Homework reclaims bodily safety by exposing histories of child abuse. Hamsa invokes the contemplation of domestic violence by using nostalgia and memory as performers to grieve the collective skin.

The aftermath of the performance creates an organic installation consisting of the found objects — iconic grass and palm brooms, and a wooden chair.

Artist Talkback — Mingei International Musuem


can’t you just change jobs, 2024

Hamsa compels audiences with her ode to Vietnamese women and fruit sellers. She questions the generational inheritance of lethargy, scarcity, and survival through her movement and vocal performance with the ball and chain. She sings the words, mua cho bà con ơi / oh child, buy these from me (because I need the money) as a bridge for re-narration.

The performance is comprised of found objects — seventeen braided '“Thank You” bags into a frozen durian fruit, and an improvised hair pin.

at Bread & Salt with Project [BLANK] by Robbie Bui

“Her movements are both elegant and ungainly, rendering moments for both instinctive reaction and designed transcendence.”

— Seth Combs of the San Diego Union Tribune


when no one is watching, 2024

Debuting at her first solo exhibition, Trans Aphrodisia, Hamsa performs with the live webcam site, Chatroulette, to explore the politics and paradoxes of the trans body with strangers from various cities. when no one is watching surveys the philosophy of gender through the reactions of online and live audiences, and questions who is actually performing — audience, stranger, or Hamsa.

She installs the work alongside various screens to function as a cyber meta mirror of her subconscious world. The piece challenges reality while in technological shadows, and how human consciousness morphs to fulfill needs of gratification and connection.

artist talkback — by Brad V. alongside Carmela of PACARTS

at the Brown Building documented by Jun!yi Min


Yet another (Birth Of), 2024

Hamsa collaborates with Tarrah Aroonsakal in closing their exhibition, Through the Maze, while combining static movement and vocal performance. The installation, made up of found objects that reminisce the Asian household, offer audiences through the neo-patriot journey of whitewashing and anti-blackness. Hamsa fasts sugar for thirty days to use honey and condensed milk as performers of the American Dream, sugar as an agent to freeze the psyche and hold unprocessed grief. The performance mimics an altar, where divinity is stripped in place of despair. The nude body in bathtub gestures a fresh start and the (non)consensual sacrifices of one’s indigeneity to assimilate.

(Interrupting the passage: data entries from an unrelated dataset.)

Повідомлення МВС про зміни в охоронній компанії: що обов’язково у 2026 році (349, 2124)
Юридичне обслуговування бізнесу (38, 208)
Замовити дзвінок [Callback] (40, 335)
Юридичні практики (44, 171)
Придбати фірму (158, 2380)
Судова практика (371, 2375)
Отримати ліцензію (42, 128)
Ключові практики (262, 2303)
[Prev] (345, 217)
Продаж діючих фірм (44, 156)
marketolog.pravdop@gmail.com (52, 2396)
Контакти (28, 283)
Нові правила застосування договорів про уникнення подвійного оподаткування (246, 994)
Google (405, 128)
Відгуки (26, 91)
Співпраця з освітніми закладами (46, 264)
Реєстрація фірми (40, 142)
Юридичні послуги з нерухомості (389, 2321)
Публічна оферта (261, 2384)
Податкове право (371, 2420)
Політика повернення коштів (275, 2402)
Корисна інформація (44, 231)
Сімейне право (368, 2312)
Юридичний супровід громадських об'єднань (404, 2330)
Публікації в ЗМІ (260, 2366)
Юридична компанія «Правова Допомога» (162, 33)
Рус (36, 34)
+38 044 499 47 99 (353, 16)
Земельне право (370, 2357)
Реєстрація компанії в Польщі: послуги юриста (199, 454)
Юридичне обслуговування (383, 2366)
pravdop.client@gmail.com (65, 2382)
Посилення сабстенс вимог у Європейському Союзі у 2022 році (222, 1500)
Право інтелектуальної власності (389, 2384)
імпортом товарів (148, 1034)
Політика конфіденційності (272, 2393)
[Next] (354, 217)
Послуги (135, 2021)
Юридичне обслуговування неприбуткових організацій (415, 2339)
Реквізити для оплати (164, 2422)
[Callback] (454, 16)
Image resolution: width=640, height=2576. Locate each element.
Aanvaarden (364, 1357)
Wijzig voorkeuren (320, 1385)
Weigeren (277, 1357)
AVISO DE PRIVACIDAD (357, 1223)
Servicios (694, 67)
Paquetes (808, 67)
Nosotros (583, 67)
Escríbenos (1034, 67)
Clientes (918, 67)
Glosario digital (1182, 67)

at Anthenaeum Center shot by Krysada Phuonsiri


the wind was just like them, 2024

at Mingei Museum shot by Terry Smith

Hamsa combines Dao philosophy and dance for a performance that detonates/diffuses the 35 million land mines still hidden in the country side of Vietnam. She offers song into an electrical fan to transport through timelines, while a dozen eggs gesture the past American occupation in Vietnam.

She uses the trans body as a channel for queering/spiraling land back to its pre-colonial condition. For Vietnam, this means a land where those can walk freely without the fear of sudden death. The work further questions themes of land connection/dissociation, and how to continue migrating to different lands to re-indigenize them with trans joy.